Dataset entries
* * * * * * *

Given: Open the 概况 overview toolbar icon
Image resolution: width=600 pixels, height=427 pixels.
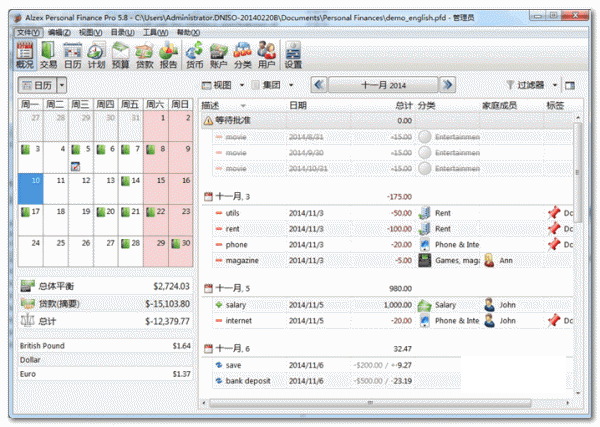Looking at the screenshot, I should [x=25, y=54].
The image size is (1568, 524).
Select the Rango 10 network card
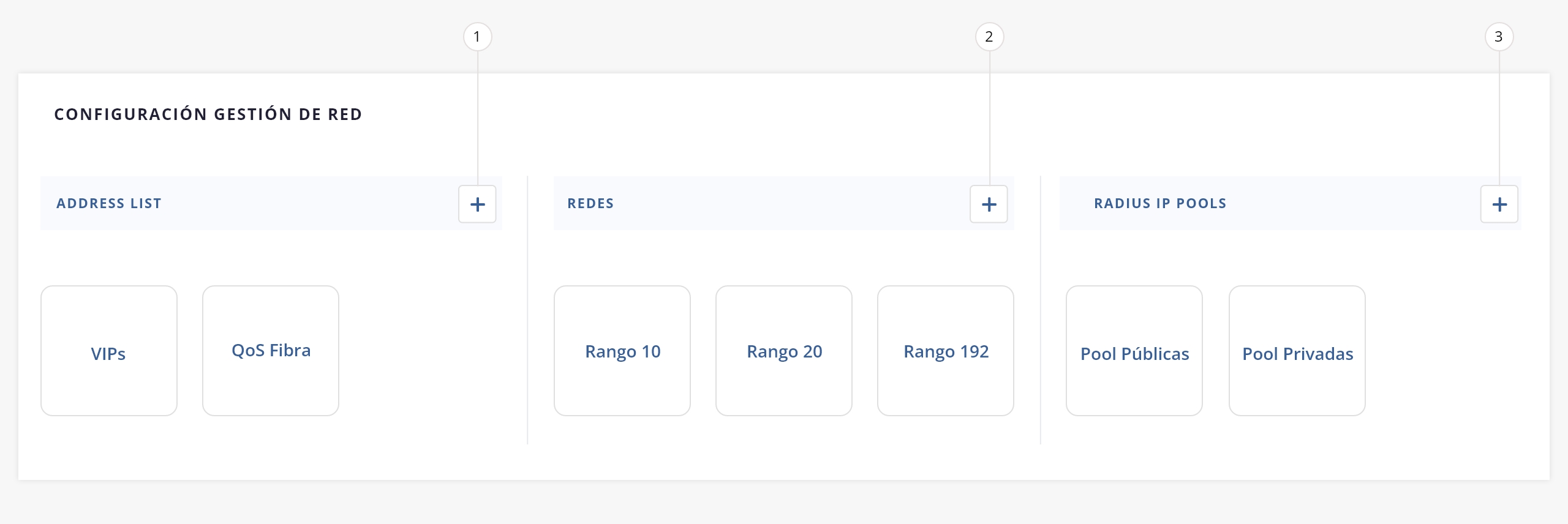[x=622, y=351]
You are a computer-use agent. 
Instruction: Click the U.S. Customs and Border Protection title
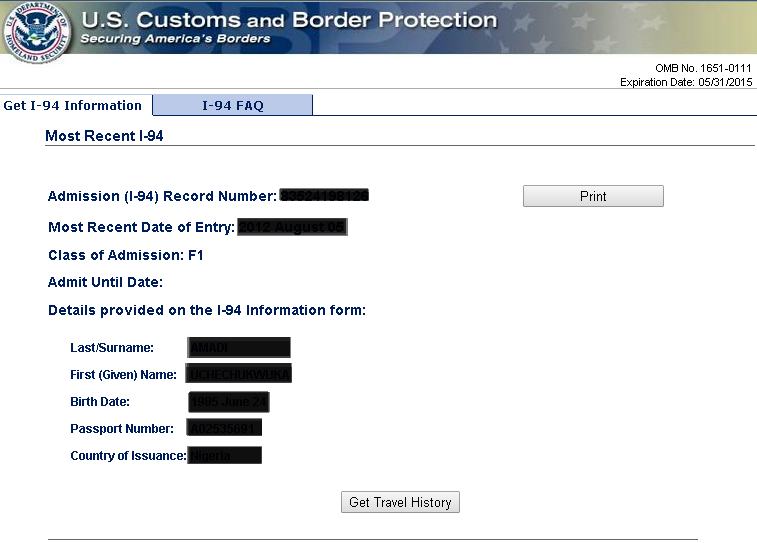coord(288,20)
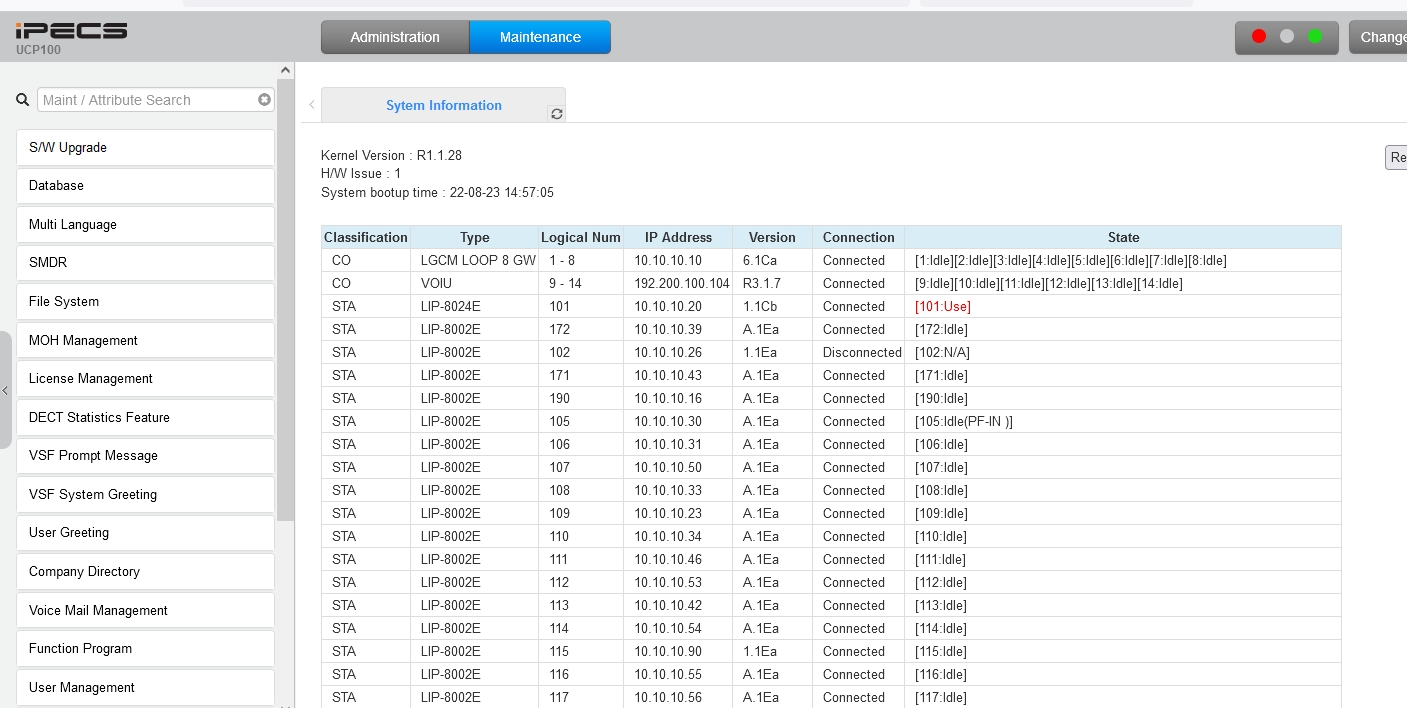Viewport: 1407px width, 708px height.
Task: Refresh the Sytem Information tab via reload icon
Action: point(557,114)
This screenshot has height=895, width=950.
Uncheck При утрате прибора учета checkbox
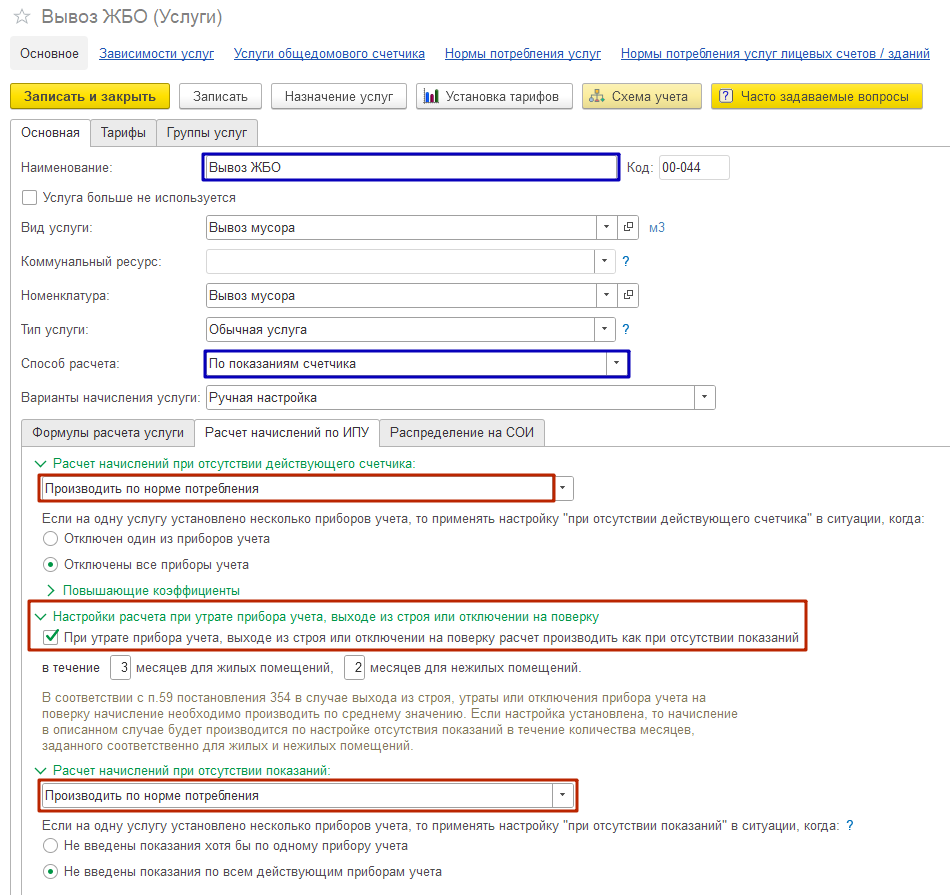(51, 637)
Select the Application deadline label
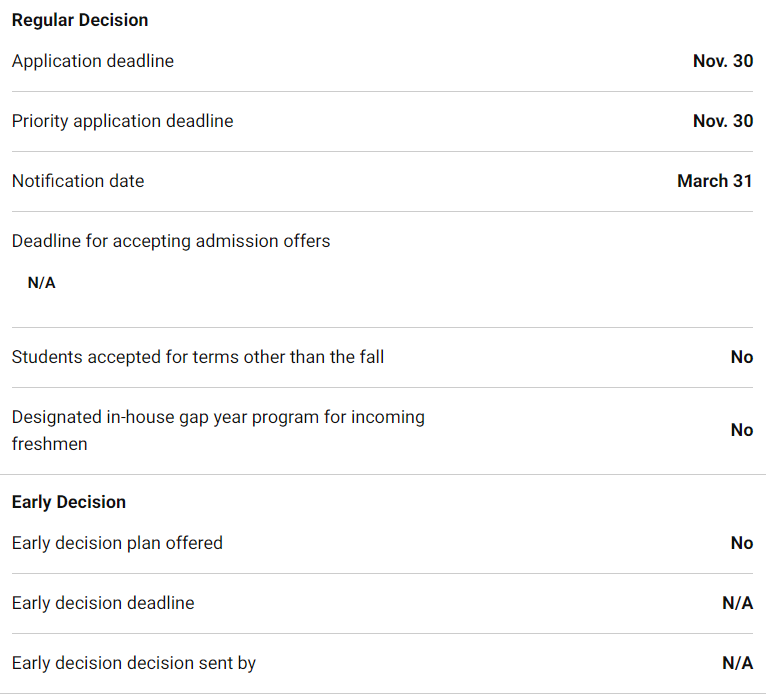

* * * * * * *

WHAT TO PRODUCE = Retype word for word the span of lines above that begins with the line containing "You are a computer-use agent." and ends with the last line of the records; skip all pictures.

EXERCISE RESULT =
You are a computer-use agent. 
Instruction: Click the U.S. Customs and Border Protection title
coord(288,20)
Viewport: 1407px width, 708px height.
Task: Refresh the Sytem Information tab via reload icon
Action: point(557,114)
This screenshot has height=895, width=950.
Uncheck При утрате прибора учета checkbox
(51, 637)
Select the Application deadline label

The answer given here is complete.